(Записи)
· · ·

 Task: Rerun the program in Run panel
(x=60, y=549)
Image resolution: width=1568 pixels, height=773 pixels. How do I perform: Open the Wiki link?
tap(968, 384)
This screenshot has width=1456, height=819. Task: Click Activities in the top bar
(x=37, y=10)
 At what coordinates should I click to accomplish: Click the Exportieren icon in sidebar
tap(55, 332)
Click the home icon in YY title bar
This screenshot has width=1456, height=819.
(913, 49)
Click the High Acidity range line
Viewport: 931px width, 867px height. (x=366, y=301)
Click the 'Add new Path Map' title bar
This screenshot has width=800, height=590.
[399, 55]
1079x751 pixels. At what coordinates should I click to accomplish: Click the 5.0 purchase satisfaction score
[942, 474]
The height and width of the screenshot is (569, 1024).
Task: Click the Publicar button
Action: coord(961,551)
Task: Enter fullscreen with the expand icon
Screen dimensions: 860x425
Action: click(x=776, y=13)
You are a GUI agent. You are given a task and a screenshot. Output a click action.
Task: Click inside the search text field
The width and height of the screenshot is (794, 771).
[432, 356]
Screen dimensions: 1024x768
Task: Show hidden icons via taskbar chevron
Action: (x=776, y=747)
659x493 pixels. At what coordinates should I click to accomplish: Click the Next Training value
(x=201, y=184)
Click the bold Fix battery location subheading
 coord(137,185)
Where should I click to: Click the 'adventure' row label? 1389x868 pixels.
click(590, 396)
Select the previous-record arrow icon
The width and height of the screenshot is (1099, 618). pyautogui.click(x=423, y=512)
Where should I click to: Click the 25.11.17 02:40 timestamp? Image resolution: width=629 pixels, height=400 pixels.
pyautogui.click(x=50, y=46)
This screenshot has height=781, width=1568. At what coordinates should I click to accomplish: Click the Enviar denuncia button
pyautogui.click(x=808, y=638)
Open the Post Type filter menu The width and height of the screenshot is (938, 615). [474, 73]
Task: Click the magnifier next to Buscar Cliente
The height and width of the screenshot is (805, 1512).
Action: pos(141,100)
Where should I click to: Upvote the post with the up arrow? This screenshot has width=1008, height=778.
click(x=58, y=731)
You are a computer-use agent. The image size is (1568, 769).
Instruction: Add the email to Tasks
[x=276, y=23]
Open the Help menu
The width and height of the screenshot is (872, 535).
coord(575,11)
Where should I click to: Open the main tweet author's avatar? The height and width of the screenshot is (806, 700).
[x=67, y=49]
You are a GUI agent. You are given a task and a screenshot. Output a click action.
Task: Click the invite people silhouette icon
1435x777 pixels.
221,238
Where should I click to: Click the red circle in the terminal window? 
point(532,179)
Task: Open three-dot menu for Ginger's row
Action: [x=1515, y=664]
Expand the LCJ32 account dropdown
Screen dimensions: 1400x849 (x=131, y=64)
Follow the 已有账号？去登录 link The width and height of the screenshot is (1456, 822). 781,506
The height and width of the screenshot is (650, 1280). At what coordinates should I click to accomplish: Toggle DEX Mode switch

· · ·

» ЧТО СДЕЛАТЬ
Подсчитайте строки записей, в которых встречается слово «Open», с учетом регистра. В ответе дайте только число.

» РЕЗУЛЬТАТ ЗАДАНИЯ
5